**Your task:** All lines holding the string "field" should be copied from the data below.

**Data shown:**
Start of Block

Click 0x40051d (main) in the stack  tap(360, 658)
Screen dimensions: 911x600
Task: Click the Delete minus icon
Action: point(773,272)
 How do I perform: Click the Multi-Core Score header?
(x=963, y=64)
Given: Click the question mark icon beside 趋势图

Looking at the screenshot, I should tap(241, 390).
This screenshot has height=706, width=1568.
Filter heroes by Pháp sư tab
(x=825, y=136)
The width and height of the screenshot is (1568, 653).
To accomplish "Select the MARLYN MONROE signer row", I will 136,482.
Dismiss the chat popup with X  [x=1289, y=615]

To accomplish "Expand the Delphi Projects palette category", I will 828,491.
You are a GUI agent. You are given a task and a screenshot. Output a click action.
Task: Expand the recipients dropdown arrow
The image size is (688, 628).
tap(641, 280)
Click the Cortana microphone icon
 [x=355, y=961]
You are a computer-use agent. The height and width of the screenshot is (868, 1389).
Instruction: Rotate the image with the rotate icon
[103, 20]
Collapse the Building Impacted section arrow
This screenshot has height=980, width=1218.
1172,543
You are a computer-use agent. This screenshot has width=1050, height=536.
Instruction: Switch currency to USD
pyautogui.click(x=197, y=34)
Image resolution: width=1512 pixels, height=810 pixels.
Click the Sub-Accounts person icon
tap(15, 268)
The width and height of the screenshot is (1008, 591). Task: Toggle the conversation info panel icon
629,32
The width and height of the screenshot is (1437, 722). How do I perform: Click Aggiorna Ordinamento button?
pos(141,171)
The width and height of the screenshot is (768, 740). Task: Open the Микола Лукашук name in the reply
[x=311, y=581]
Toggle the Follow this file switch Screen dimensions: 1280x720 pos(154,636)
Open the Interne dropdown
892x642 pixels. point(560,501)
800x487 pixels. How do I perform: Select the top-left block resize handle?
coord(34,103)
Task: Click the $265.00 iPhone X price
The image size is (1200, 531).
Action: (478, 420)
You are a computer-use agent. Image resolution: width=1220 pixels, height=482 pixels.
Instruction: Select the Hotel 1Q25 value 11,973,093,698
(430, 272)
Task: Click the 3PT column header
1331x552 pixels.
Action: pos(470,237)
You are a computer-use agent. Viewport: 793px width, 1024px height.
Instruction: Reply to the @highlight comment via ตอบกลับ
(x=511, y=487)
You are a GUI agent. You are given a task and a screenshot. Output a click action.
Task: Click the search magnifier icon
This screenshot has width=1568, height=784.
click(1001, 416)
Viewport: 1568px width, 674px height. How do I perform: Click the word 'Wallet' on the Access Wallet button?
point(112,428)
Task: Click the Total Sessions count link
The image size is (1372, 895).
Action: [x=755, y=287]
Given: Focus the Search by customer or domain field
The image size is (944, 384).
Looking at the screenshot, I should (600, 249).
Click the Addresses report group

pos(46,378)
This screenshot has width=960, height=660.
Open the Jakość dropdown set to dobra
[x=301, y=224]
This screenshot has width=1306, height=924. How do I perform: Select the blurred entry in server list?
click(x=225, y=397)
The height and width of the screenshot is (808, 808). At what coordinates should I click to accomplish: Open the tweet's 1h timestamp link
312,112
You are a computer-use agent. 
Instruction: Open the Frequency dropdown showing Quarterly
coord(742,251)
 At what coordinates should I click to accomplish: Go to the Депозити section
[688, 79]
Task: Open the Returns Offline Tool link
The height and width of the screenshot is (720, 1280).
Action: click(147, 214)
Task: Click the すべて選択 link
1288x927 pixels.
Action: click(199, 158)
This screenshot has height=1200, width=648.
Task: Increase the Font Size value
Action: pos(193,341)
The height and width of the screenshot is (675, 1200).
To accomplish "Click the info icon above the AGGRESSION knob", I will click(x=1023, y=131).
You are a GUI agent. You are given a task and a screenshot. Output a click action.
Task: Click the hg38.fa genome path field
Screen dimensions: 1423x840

End of Block

**Output:**
Given: Focus the Search by customer or domain field
Task: Click the hg38.fa genome path field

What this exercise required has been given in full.